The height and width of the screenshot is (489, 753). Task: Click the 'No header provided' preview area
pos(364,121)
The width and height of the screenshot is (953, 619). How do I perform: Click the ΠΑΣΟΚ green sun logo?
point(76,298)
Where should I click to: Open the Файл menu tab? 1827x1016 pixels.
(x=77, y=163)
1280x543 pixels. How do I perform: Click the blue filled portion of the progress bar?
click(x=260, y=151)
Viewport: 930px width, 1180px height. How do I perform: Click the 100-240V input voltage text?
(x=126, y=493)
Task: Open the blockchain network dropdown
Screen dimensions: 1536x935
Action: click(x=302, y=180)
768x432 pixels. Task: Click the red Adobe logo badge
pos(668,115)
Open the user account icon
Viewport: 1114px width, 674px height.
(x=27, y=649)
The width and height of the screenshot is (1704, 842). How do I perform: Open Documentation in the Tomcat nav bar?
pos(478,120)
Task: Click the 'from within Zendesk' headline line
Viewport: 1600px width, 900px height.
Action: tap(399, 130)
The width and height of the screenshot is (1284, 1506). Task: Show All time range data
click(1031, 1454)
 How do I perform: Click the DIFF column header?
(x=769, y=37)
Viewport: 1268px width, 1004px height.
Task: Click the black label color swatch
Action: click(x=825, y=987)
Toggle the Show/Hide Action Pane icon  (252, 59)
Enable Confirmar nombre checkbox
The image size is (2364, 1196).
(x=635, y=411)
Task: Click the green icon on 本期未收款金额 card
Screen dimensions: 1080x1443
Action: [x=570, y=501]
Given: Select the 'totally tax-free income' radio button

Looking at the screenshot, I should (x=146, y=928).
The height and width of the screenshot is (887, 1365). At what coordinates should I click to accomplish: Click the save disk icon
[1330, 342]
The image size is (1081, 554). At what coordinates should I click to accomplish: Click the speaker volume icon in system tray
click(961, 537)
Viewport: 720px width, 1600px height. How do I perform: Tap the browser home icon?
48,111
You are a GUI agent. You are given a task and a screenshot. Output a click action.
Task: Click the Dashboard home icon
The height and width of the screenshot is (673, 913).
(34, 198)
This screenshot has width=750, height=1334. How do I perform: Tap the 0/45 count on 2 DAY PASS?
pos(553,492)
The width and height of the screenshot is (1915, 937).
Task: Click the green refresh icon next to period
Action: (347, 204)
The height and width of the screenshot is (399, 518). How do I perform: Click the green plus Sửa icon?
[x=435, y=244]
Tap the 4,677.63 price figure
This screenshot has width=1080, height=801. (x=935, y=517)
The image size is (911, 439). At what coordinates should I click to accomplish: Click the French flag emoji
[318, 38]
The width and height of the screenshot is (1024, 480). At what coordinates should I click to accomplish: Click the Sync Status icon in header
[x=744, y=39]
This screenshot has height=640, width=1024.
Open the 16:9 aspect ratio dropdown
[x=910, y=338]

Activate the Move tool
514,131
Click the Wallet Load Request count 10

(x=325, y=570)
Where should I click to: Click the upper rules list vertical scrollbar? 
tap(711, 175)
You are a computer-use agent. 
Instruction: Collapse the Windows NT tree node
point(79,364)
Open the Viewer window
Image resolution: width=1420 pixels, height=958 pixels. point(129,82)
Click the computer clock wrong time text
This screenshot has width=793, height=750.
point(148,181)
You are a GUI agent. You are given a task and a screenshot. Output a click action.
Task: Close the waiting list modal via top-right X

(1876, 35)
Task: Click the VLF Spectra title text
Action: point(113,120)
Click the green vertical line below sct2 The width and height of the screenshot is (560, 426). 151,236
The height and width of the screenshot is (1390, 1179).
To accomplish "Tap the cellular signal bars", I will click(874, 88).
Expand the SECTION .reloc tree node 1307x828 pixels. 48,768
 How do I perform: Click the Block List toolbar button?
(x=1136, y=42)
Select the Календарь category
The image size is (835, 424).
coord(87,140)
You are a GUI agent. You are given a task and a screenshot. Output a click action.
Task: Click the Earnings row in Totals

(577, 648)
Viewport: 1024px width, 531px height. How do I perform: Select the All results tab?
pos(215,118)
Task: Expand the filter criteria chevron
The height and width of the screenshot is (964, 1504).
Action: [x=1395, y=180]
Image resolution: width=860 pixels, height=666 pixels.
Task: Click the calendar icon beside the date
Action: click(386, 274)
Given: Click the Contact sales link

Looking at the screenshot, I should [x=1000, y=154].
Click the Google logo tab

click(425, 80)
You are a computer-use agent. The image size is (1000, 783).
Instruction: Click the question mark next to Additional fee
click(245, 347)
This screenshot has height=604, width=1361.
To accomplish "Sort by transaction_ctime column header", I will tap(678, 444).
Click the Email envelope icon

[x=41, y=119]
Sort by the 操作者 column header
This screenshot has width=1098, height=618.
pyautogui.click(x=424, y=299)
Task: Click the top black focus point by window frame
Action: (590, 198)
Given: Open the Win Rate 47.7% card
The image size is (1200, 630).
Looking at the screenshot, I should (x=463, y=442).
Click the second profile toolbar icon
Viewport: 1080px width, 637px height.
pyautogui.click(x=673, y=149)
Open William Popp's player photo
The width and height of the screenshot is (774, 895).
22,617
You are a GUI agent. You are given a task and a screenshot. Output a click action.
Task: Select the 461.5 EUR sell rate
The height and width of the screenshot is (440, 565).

= = = = =

→ WHAT NEEDS TO BE DONE
For the listing above, work out how many lines contain the string "Expand" and return only that figure.

→ RESULT FOR THIS TASK
2